Element and text location data
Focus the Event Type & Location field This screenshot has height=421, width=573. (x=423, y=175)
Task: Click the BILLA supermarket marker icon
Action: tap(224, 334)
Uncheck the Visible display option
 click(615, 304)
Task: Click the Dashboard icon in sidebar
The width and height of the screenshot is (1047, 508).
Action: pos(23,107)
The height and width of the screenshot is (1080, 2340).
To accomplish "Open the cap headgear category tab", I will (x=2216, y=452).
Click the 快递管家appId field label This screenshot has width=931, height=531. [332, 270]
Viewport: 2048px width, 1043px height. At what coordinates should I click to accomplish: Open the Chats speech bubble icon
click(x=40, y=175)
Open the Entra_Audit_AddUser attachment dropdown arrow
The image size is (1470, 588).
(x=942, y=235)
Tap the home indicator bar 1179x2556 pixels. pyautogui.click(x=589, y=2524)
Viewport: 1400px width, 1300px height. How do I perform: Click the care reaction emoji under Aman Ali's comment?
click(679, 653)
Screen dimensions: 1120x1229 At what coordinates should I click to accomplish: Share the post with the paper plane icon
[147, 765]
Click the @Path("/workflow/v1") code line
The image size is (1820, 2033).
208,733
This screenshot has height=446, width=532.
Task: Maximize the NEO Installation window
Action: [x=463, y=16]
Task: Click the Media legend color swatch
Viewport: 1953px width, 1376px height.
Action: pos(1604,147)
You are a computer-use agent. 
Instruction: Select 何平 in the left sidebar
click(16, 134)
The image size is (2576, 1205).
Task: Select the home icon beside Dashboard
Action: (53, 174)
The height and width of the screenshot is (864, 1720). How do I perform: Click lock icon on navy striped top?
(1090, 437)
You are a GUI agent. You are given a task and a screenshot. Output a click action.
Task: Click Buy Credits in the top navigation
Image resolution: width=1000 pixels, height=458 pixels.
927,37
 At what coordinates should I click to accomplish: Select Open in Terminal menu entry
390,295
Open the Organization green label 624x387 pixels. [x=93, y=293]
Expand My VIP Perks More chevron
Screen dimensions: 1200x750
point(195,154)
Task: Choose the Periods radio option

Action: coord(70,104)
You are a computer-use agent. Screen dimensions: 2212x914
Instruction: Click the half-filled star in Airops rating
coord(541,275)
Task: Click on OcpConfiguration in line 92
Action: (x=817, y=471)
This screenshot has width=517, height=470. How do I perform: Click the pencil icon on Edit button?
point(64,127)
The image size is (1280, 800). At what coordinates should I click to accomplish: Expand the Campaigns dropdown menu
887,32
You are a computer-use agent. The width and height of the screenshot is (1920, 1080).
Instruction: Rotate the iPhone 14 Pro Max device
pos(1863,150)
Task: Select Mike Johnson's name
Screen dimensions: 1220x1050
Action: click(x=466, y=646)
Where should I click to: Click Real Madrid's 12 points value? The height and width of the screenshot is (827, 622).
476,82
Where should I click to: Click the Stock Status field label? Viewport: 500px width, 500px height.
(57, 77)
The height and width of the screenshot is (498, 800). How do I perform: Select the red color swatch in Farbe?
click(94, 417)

--- WHAT IS NEEDED ---
Copy word for word the lines of the data from the line containing "Open the Organization" through the line containing "Action: coord(70,104)", both included.

--- FINISHED TASK ---
Open the Organization green label 624x387 pixels. [x=93, y=293]
Expand My VIP Perks More chevron
Screen dimensions: 1200x750
point(195,154)
Task: Choose the Periods radio option

Action: coord(70,104)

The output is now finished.